§ Estratto del documento:
■ ■ ■ ■ ■ ■ ■
Papa Francesco nella ultima udienza del 2015 con circa 10 mila presenti in una gelida e assolata Piazza San Pietro ha proposto una riflessione sul servizio al Bambino Gesù, fonte di amore e si serenità. E lascia un consiglio a tutti: andare a baciare il bambinello del presepe e dire: “Gesù io voglio essere umile come te, umile come Dio”.Cappotto e sciarpa bianca per il giro consueto in jeep .

Il Papa ha fatto riferimento santa Teresa di Lisieux, che “ha saputo vivere e testimoniare quell’“infanzia spirituale” che si assimila proprio meditando, alla scuola della Vergine Maria, l’umiltà di Dio che per noi si è fatto piccolo”.

Pensando all’ infanzia di Gesù il Papa ha detto “scopriamo, anzitutto, che i bambini vogliono la nostra attenzione” e così “è necessario anche per noi porre al centro della nostra vita Gesù e sapere, anche se può sembrare paradossale, che abbiamo la responsabilità di proteggerlo. Vuole stare tra le nostre braccia, desidera essere accudito e poter fissare il suo sguardo nel nostro. Inoltre, far sorridere Gesù Bambino per dimostrargli il nostro amore e la nostra gioia perché Lui è in mezzo a noi. Il suo sorriso è segno dell’amore che ci dà certezza di essere amati. I bambini, infine, amano giocare. Far giocare un bambino, però, significa abbandonare la nostra logica per entrare nella sua”. Perchè, spiega il Papa: “davanti a Gesù siamo chiamati ad abbandonare la nostra pretesa di autonomia, per accogliere invece la vera forma di libertà, che consiste nel conoscere chi abbiamo dinanzi e servirlo”.
■ ■ ■ ■ ■ ■ ■
§ Materiale raccolto:
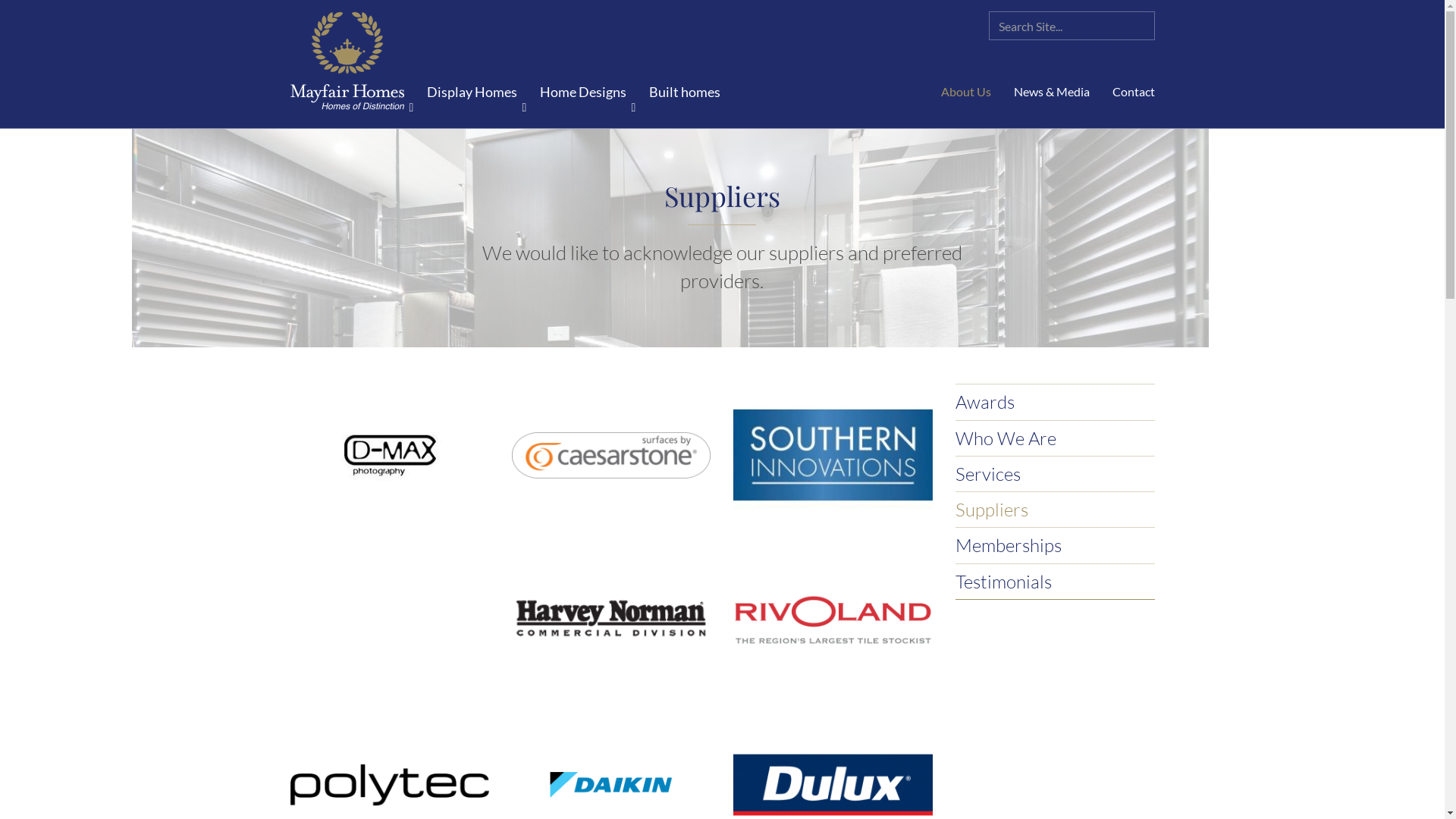  Describe the element at coordinates (683, 91) in the screenshot. I see `'Built homes'` at that location.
■ ■ ■ ■ ■ ■ ■
§ Esercizi:
a) Indica se ciascuna affermazione concorda con il testo sull'udienza del Papa, rispondendo sì o no e citando le parole decisive del testo: (i) all'udienza erano presenti circa 10 mila persone in Piazza San Pietro; (ii) secondo il Papa, davanti a Gesù siamo chiamati a difendere la nostra autonomia; (iii) il Papa consiglia di andare a baciare il bambinello del presepe.
b) Prosegui il testo sull'udienza del Papa dopo la sua ultima frase.

§ Soluzioni:
a)
(i) Sì: "con circa 10 mila presenti in una gelida e assolata Piazza San Pietro".
(ii) No: "davanti a Gesù siamo chiamati ad abbandonare la nostra pretesa di autonomia".
(iii) Sì: "andare a baciare il bambinello del presepe".

b)
Prima di concludere l'udienza Papa Francesco ha assicurato la sua preghiera "per le vittime delle calamità che in questi giorni hanno colpito gli Stati Uniti, la Gran Bretagna e l’America del Sud, specialmente il Paraguay, causando purtroppo vittime, molti sfollati e ingenti danni". "Il Signore - ha concluso il Pontefice - dia conforto a quelle popolazioni, e la solidarietà fraterna li soccorra nelle loro necessità".